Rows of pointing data
^^^^^^^^^^^^^^^^

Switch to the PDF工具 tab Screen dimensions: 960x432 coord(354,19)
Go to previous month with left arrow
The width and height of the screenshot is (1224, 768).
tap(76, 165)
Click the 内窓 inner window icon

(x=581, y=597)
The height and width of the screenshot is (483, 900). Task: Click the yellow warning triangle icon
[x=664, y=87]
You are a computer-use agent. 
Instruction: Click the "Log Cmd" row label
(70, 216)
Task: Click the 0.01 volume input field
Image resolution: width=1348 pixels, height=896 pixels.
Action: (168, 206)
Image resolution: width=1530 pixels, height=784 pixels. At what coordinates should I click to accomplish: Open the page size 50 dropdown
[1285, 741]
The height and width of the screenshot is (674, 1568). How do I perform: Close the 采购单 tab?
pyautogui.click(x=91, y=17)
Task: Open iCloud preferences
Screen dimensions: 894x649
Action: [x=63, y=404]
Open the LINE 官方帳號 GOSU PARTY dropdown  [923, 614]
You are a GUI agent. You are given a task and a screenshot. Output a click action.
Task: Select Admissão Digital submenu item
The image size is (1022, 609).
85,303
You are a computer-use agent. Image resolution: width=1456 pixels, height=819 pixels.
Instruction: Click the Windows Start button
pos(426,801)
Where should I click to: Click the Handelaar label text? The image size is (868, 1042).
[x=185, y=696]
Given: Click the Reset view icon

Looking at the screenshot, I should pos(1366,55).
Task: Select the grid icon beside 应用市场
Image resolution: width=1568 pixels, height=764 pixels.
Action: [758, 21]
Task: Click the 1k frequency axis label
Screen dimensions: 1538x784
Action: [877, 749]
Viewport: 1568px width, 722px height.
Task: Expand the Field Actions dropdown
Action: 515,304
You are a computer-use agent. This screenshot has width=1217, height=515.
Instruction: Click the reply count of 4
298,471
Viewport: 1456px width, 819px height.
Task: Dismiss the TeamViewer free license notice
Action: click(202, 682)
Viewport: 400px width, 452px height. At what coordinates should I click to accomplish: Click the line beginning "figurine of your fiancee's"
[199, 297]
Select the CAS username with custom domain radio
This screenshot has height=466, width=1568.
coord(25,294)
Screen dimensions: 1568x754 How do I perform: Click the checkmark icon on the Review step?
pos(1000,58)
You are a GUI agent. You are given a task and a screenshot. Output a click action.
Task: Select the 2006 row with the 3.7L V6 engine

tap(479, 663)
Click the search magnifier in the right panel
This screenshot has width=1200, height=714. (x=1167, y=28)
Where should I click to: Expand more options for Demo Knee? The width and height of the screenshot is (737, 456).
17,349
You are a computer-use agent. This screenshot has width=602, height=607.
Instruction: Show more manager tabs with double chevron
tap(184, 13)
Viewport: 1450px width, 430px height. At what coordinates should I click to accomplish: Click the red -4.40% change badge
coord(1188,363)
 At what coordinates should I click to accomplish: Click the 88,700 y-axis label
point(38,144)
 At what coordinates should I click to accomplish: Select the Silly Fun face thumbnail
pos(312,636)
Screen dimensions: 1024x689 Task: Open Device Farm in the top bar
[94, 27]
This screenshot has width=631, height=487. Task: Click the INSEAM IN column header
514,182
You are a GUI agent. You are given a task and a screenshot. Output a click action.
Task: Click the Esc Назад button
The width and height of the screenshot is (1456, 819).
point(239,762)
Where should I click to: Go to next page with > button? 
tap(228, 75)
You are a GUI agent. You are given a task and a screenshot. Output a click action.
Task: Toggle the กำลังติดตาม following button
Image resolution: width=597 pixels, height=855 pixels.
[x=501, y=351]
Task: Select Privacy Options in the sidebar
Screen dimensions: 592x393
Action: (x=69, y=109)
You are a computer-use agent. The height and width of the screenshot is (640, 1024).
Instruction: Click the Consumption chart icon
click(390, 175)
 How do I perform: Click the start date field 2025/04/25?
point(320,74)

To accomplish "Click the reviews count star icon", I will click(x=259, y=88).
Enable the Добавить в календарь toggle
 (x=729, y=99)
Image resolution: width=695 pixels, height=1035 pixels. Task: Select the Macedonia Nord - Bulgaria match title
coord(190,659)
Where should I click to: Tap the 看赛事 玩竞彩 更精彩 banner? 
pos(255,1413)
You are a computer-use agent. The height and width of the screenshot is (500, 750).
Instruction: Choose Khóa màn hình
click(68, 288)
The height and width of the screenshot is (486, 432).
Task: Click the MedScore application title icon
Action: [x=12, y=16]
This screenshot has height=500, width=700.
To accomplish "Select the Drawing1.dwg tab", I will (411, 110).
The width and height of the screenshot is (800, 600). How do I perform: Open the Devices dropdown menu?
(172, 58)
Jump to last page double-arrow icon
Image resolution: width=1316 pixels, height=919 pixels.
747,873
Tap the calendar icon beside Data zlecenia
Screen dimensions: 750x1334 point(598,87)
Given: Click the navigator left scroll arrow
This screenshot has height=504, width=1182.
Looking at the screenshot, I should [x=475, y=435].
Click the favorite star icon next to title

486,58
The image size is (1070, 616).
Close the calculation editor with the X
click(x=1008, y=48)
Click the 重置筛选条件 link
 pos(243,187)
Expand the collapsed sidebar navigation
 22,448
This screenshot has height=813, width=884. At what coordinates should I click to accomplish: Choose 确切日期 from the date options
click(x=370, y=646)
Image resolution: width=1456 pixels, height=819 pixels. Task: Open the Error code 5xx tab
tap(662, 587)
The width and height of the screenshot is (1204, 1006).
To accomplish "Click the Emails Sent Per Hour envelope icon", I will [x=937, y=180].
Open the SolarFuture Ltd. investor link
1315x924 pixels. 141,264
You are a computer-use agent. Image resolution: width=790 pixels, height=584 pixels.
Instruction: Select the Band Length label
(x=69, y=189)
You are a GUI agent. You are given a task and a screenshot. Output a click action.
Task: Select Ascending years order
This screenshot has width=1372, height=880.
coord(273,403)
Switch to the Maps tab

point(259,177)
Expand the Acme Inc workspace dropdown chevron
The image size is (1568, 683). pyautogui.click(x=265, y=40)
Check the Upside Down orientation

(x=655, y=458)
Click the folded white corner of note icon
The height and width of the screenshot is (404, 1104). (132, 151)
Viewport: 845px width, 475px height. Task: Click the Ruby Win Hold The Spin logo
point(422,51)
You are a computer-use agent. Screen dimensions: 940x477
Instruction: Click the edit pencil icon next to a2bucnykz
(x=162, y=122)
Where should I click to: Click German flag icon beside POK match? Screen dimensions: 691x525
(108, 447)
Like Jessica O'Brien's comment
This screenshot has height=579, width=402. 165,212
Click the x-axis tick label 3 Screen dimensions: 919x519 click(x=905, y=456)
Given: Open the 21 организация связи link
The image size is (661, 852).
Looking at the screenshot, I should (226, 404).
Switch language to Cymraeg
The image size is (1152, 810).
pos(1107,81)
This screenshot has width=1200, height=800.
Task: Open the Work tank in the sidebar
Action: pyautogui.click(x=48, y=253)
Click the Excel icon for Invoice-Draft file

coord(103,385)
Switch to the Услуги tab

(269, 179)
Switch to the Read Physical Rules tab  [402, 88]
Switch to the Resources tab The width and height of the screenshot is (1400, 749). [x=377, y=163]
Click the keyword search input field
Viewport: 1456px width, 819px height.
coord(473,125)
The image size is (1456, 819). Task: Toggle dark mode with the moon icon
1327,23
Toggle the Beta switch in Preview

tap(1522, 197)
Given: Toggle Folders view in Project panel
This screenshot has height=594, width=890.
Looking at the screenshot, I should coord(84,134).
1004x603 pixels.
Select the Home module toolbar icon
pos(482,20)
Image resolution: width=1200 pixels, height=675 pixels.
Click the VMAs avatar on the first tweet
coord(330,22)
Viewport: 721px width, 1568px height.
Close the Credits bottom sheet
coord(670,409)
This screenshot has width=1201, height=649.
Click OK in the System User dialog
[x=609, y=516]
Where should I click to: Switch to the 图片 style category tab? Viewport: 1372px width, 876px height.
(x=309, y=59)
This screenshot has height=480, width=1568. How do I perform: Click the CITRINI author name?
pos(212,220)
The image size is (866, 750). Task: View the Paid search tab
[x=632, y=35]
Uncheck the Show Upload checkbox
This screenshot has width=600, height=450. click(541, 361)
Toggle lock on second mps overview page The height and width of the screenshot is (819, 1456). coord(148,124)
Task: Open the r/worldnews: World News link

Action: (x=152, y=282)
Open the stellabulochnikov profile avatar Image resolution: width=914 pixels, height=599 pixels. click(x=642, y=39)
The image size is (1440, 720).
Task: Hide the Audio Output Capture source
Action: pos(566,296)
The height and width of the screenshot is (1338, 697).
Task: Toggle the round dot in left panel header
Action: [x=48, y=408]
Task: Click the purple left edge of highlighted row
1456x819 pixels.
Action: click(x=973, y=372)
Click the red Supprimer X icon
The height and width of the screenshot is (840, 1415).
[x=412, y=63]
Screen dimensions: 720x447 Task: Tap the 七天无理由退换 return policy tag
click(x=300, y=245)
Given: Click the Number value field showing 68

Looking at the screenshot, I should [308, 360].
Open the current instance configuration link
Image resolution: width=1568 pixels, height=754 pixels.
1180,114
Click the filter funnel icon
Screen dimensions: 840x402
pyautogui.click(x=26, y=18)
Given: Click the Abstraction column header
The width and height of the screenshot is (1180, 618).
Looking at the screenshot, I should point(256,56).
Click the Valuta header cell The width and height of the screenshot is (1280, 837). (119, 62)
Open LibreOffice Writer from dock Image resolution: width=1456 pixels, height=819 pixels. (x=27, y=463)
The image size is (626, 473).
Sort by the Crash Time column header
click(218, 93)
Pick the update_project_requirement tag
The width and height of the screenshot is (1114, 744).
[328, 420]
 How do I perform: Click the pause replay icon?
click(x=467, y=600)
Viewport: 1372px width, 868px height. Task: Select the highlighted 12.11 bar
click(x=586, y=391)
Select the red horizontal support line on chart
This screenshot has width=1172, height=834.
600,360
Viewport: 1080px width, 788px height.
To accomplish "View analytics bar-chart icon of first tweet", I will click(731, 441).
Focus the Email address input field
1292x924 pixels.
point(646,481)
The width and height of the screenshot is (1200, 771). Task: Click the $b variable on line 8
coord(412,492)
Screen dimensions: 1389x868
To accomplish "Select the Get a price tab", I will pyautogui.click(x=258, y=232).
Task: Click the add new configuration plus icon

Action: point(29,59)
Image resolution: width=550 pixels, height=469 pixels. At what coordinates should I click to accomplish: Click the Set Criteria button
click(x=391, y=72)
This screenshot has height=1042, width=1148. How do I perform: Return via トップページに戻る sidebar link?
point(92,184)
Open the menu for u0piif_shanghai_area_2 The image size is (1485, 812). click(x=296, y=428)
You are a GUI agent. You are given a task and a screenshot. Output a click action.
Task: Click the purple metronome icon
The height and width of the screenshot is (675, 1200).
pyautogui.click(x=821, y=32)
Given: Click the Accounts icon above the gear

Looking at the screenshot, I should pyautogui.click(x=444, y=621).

^^^^^^^^^^^^^^^^

DIRECTIONS FOR THIS TASK:
Recast the entries above as a Markdown table with the columns Row and Line, giving each line a row number. Start with the line containing "The height and width of the screenshot is (483, 900).", go on through the line containing "Open the LINE", and leave out any blank lines.

REPLY TO THE EXERCISE:
| Row | Line |
|---|---|
| 1 | The height and width of the screenshot is (483, 900). Task: Click the yellow warning triangle icon |
| 2 | [x=664, y=87] |
| 3 | You are a computer-use agent.  |
| 4 | Instruction: Click the "Log Cmd" row label |
| 5 | (70, 216) |
| 6 | Task: Click the 0.01 volume input field |
| 7 | Image resolution: width=1348 pixels, height=896 pixels. |
| 8 | Action: (168, 206) |
| 9 | Image resolution: width=1530 pixels, height=784 pixels. At what coordinates should I click to accomplish: Open the page size 50 dropdown |
| 10 | [1285, 741] |
| 11 | The height and width of the screenshot is (674, 1568). How do I perform: Close the 采购单 tab? |
| 12 | pyautogui.click(x=91, y=17) |
| 13 | Task: Open iCloud preferences |
| 14 | Screen dimensions: 894x649 |
| 15 | Action: [x=63, y=404] |
| 16 | Open the LINE 官方帳號 GOSU PARTY dropdown  [923, 614] |